Il est 13 h 40, lorsque j’arrive prendre le relais. Le coordinateur, Didier, 73 ans, discute avec le chef de la sécurité. Les voix s’élèvent. Il y a un désaccord. « C’est inadmissible, c’est la première fois en huit ans que je vois ça ». Didier s’indigne : « Ils veulent qu’on prenne le moins de place possible, ils aimeraient qu’on parte. On dérange visiblement ! ». Visiblement, les responsables du supermarché pensent que l’association gène les clients. En ronchonnant, tous s’exécutent pour déplacer les caisses, dans le nouvel espace autorisé, étriqué.

Le vieil homme, au dos courbé et au crâne dégarni, revient embêté. Dévoué pour l’association depuis dix ans, Didier distribue des repas, dans Grenoble, tous les mardis et vendredis soir. « En fin de semaine, je ramène souvent des repas de chez moi, parce qu’il ne reste plu rien à donner à tout ces gens ». Depuis 2016, la loi anti-gaspillage oblige la grande distribution à distribuer les invendus alimentaires qu’elle jetait auparavant. Les associations comme le Secours Populaire ou Les Resto du cœur en bénéficient et grâce à cela, peuvent donner plus de dix millions de repas, aux plus démunis, tous les ans. Les magasins eux, ponctuent leurs donations en deux temps dans la semaine : le samedi et le lundi.

La main aux pâtes

Didier discute avec tous les bénévoles devant les caisses. Cet ancien professeur en faculté de sciences n’a pas sa langue dans la poche et pose des questions à tout le monde avant d’expliquer son engagement. « Les temps ont bien changé, moi je vis dignement, ma retraite de prof c’est amplement suffisant alors c’est normal d’aider ceux qui sont dans le besoin » explique-t-il en rangeant deux sachets de pâtes dans une corbeille verte.

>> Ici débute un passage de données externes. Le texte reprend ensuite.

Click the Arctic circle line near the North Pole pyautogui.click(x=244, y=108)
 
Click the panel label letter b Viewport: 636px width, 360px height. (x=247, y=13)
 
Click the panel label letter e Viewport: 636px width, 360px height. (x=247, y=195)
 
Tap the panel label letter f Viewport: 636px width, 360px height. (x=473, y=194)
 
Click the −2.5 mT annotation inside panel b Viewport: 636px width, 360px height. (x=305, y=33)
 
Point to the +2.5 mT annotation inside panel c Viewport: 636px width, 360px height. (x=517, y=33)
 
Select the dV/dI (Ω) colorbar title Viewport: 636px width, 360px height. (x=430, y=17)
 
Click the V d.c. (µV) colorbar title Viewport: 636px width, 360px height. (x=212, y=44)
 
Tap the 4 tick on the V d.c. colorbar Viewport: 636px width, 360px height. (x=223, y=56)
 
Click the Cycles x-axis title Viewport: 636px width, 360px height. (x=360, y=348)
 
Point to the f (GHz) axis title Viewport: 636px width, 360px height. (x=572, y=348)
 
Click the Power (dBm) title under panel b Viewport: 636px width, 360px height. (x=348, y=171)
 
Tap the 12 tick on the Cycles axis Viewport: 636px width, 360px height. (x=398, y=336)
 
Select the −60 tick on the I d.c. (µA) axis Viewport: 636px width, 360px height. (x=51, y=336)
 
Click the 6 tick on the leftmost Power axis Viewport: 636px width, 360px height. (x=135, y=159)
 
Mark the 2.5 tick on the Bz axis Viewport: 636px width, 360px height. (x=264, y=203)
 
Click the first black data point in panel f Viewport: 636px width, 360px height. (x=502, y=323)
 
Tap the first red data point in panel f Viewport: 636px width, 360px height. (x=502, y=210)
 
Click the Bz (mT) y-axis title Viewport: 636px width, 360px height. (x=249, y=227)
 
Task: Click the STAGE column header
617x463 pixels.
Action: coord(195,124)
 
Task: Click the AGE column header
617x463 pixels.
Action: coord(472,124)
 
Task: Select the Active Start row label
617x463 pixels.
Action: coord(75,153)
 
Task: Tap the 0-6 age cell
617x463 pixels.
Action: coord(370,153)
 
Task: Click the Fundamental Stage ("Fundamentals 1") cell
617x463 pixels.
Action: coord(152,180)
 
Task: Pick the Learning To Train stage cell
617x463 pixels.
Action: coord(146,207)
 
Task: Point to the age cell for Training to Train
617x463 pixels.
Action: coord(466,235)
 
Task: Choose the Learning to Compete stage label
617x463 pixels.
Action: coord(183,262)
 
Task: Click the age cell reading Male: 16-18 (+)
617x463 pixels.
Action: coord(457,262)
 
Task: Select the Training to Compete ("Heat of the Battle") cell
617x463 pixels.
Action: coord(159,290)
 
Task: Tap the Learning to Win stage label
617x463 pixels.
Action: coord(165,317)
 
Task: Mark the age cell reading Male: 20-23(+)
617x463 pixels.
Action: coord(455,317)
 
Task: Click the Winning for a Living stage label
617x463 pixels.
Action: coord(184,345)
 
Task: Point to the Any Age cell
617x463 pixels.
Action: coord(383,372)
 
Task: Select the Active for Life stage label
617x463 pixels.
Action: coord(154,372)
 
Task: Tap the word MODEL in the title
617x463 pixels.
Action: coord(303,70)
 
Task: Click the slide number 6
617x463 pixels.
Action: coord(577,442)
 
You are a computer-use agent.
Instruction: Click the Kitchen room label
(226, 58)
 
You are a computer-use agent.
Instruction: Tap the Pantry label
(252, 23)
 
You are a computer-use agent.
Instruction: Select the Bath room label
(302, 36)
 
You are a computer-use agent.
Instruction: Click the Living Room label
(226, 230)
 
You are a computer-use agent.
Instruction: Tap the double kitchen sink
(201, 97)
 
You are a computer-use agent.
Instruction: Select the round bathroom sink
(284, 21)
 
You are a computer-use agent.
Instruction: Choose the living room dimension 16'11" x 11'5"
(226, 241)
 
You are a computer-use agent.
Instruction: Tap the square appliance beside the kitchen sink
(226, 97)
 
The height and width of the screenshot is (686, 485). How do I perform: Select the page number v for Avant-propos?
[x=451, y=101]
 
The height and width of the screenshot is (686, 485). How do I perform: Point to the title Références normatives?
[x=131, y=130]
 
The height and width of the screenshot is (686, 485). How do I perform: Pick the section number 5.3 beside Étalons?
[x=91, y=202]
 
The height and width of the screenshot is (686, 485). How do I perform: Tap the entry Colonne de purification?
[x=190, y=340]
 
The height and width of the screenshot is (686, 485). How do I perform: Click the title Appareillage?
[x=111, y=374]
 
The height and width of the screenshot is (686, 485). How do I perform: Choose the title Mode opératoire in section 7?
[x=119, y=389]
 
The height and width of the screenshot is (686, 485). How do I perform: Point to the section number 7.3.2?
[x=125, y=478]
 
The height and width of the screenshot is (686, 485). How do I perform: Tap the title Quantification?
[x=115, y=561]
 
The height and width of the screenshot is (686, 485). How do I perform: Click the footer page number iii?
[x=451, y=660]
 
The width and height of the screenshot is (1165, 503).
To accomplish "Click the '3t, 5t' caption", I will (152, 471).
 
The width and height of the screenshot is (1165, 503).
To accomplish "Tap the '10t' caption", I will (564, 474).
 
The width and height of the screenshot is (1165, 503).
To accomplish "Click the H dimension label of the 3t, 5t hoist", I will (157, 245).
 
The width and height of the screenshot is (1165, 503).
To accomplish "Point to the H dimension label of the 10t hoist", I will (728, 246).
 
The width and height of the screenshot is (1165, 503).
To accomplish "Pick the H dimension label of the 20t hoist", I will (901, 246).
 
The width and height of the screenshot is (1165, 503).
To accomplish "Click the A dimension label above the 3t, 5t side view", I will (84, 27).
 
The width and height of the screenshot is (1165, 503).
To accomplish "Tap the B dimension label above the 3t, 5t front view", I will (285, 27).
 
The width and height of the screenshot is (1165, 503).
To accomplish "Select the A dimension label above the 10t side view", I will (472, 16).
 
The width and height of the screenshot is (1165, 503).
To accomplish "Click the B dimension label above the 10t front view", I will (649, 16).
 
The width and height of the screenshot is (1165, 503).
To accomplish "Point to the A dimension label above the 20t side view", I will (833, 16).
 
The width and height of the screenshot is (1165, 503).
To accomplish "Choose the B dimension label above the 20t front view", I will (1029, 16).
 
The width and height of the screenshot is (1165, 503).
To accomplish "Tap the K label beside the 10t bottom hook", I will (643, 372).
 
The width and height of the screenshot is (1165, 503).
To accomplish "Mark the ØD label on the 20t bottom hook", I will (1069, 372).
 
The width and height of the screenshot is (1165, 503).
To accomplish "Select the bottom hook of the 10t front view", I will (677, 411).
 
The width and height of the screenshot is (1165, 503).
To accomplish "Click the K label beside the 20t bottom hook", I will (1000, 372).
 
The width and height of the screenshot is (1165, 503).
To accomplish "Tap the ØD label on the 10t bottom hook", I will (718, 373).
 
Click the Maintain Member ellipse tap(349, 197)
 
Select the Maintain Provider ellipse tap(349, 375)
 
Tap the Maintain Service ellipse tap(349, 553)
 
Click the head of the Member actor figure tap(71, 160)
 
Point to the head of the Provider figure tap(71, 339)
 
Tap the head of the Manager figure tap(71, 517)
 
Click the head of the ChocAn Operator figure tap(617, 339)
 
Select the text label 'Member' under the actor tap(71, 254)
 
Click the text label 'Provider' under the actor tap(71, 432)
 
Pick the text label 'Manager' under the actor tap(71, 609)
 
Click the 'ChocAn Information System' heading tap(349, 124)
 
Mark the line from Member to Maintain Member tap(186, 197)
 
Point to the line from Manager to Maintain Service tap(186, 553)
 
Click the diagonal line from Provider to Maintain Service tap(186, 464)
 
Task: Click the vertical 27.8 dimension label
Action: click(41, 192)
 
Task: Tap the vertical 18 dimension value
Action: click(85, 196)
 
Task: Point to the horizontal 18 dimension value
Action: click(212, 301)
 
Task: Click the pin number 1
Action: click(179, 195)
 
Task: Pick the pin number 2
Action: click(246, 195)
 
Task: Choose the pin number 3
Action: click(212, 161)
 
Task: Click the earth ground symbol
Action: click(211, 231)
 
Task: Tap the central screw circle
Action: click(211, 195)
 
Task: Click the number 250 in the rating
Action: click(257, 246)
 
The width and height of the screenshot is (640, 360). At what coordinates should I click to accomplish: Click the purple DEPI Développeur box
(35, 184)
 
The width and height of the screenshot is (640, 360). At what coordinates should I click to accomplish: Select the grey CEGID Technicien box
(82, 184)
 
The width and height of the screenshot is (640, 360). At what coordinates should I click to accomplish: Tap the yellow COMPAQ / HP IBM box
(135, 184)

Par moment, des gens donnent des sacs remplis de nourritures. Pâtes, riz, chocolat, conserves, il ne manque rien. Gêné certains ne savent pas trop à qui donner, où poser ce qu’ils ont acheté « Euh… on vous donne à vous ça ? C’est la première fois que je fais ça » interloque timidement un jeune homme d’une vingtaine d’année. Sous sa casquette, son regard s’illumine, lorsque tous lancent un « Merci beaucoup monsieur » traditionnel. Son paquet de spaghettis complète la caisse. Il faut la mettre de côté, elle est pleine.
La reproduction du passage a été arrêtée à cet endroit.